• TASK STATEMENT
Using the records below, write out again exactly the lines that begin at the line containing "Task: Switch to the XY view" and end at the line containing "Click the Product Parameters heading", and no other lines.

•••

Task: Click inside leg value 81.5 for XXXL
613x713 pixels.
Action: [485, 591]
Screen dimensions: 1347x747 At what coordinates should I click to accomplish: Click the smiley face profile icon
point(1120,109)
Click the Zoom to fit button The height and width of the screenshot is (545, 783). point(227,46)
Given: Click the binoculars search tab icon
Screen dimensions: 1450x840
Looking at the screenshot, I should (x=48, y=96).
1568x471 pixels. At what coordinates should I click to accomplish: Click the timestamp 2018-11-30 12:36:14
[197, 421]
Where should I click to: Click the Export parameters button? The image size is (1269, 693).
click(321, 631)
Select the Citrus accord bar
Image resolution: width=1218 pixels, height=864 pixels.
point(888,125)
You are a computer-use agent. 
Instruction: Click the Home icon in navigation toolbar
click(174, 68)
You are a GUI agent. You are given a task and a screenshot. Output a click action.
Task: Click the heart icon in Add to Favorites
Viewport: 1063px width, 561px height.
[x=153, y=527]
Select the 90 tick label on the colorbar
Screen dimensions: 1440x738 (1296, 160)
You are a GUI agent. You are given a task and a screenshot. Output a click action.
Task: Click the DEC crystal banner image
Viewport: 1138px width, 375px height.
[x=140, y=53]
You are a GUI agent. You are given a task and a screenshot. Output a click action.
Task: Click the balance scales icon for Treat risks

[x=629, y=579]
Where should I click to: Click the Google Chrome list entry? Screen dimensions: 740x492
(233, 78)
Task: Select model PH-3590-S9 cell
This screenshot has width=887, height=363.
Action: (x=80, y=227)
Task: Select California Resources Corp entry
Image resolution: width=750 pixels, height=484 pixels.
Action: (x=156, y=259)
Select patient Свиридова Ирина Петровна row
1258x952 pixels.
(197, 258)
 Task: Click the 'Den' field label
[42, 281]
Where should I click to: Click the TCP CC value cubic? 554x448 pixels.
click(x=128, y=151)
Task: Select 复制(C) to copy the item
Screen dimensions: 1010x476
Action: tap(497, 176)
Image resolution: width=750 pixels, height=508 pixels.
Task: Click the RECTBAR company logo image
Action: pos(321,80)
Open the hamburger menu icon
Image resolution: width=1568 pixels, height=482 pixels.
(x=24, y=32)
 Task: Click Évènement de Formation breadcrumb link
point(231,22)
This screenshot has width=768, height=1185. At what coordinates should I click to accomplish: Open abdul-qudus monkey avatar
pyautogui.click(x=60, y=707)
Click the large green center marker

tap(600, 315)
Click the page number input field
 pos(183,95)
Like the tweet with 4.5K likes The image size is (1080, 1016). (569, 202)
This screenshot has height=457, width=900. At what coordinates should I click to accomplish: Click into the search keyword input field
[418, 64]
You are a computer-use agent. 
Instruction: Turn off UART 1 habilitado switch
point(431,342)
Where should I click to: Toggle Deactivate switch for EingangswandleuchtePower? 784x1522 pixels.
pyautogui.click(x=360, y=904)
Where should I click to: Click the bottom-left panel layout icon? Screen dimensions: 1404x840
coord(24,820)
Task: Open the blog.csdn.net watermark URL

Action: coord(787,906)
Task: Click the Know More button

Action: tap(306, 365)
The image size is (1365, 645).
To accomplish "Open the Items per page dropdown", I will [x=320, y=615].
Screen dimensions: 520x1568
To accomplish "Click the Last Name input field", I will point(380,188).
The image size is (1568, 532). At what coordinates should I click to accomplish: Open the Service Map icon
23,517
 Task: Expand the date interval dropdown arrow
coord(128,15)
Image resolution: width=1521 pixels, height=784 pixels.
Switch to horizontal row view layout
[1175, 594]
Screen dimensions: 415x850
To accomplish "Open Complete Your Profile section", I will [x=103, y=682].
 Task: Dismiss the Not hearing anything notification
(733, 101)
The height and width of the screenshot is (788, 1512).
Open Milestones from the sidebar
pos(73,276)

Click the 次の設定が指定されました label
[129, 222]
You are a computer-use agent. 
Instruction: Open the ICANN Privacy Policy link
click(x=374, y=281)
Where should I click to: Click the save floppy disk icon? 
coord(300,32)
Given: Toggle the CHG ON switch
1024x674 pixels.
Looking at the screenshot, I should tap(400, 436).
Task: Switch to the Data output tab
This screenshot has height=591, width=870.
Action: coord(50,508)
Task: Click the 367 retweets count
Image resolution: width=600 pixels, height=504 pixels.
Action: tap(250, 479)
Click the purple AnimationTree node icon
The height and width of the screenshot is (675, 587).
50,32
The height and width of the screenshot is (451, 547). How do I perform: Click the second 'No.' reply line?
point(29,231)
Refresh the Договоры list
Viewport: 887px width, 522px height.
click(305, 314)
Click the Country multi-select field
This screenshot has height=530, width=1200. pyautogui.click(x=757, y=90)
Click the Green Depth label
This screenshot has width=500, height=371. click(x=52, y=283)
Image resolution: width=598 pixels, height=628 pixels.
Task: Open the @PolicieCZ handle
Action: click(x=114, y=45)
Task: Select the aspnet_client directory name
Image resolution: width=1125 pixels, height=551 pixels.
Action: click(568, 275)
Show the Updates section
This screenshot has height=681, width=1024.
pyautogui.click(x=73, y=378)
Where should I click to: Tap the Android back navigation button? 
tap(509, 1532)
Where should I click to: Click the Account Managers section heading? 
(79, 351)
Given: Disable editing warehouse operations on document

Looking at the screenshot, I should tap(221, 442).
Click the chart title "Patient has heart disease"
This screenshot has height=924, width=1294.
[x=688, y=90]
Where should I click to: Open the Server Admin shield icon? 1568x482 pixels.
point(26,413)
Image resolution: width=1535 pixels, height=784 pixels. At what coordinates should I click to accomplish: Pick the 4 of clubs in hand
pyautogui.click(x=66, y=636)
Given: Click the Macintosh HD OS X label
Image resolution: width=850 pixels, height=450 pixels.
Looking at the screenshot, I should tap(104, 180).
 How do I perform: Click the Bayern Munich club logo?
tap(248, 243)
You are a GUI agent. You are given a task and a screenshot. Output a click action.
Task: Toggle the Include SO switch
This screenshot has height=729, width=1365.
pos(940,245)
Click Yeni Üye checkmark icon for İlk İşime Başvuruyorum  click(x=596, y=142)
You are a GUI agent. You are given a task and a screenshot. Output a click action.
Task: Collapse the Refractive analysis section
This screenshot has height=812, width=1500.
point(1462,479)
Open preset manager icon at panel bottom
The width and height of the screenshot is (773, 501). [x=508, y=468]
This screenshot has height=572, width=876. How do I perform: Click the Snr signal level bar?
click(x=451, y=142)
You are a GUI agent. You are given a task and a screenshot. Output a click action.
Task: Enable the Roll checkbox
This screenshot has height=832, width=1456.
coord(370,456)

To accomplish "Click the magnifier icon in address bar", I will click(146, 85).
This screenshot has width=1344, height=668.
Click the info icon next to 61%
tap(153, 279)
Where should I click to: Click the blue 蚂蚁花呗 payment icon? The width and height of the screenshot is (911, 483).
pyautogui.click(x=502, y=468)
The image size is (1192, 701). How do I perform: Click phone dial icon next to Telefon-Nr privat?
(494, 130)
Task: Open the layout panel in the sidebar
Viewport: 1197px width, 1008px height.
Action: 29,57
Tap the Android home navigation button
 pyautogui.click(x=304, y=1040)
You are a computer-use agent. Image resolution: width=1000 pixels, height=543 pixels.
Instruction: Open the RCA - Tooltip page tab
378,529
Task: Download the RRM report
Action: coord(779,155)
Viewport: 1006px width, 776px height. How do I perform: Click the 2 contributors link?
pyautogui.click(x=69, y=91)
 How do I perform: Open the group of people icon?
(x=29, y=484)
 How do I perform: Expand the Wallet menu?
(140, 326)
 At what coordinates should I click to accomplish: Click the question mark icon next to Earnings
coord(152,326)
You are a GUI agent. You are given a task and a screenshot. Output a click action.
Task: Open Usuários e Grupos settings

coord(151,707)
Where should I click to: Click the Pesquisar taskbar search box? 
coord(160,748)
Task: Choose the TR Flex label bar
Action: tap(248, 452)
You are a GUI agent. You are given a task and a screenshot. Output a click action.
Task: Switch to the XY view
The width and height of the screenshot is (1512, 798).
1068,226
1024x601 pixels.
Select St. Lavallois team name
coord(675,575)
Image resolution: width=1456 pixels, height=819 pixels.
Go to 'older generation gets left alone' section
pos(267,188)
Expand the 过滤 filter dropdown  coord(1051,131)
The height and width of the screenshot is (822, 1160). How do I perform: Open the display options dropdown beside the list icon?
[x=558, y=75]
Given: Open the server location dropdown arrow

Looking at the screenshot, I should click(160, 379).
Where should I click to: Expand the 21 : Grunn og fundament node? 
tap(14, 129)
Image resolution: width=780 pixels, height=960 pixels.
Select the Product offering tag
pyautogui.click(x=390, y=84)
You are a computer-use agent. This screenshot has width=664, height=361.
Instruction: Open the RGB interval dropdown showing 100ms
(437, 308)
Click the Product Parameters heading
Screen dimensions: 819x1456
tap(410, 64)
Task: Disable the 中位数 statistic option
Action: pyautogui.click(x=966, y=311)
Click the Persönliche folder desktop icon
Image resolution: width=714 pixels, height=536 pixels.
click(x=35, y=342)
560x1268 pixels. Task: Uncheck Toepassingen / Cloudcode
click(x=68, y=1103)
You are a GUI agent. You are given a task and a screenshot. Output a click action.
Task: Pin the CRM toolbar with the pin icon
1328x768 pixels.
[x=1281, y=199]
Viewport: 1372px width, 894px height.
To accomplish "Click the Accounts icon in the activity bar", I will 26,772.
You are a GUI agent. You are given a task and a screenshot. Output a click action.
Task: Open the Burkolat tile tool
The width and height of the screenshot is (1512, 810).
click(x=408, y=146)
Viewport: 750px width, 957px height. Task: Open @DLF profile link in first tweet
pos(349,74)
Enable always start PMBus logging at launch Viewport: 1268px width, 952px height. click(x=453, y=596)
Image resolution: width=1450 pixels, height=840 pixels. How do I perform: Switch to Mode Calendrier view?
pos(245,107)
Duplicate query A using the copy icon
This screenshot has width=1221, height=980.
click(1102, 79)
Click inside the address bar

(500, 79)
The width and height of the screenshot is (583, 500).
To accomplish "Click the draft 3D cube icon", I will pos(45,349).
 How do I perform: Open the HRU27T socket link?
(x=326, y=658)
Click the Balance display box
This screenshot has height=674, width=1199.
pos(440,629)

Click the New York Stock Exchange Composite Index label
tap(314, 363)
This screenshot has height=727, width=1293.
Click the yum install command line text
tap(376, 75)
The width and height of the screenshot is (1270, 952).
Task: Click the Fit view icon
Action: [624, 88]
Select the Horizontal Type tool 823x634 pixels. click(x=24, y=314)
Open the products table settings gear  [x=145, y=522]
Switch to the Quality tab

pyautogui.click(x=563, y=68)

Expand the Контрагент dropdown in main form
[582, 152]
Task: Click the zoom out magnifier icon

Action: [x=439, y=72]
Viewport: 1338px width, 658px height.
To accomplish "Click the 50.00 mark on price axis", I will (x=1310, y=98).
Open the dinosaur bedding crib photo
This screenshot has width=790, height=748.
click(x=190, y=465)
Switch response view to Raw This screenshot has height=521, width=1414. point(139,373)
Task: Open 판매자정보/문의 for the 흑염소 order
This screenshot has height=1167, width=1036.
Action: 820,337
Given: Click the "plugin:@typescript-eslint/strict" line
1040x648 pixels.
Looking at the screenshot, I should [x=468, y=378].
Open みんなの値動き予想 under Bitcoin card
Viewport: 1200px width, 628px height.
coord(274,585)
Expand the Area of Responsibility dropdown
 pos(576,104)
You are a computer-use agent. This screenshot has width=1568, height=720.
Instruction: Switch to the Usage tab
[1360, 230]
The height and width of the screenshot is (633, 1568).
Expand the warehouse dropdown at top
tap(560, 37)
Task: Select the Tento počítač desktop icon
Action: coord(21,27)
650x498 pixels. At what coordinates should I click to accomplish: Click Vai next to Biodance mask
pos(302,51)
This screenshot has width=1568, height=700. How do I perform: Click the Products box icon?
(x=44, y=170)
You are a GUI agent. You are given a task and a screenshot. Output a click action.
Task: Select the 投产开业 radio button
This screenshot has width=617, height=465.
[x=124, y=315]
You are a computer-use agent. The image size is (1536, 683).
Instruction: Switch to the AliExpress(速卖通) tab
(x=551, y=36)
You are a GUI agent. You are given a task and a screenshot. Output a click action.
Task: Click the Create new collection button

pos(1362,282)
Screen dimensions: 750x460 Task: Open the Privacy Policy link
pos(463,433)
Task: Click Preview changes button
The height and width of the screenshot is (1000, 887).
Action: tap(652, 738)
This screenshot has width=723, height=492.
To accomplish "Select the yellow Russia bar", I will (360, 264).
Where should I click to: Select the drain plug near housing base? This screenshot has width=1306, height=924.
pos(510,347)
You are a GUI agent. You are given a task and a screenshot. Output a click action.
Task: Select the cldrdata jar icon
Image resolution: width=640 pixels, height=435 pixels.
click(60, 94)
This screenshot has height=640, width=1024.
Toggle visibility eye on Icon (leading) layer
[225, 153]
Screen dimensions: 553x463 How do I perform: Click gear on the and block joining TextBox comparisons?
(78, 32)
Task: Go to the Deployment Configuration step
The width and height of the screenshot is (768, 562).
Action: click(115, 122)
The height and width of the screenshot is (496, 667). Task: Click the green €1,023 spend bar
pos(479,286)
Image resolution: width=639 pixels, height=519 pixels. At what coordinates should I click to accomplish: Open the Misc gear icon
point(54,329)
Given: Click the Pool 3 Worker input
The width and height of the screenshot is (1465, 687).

•••

• ANSWER AREA
Task: Switch to the XY view
The width and height of the screenshot is (1512, 798).
1068,226
1024x601 pixels.
Select St. Lavallois team name
coord(675,575)
Image resolution: width=1456 pixels, height=819 pixels.
Go to 'older generation gets left alone' section
pos(267,188)
Expand the 过滤 filter dropdown  coord(1051,131)
The height and width of the screenshot is (822, 1160). How do I perform: Open the display options dropdown beside the list icon?
[x=558, y=75]
Given: Open the server location dropdown arrow

Looking at the screenshot, I should click(160, 379).
Where should I click to: Expand the 21 : Grunn og fundament node? 
tap(14, 129)
Image resolution: width=780 pixels, height=960 pixels.
Select the Product offering tag
pyautogui.click(x=390, y=84)
You are a computer-use agent. This screenshot has width=664, height=361.
Instruction: Open the RGB interval dropdown showing 100ms
(437, 308)
Click the Product Parameters heading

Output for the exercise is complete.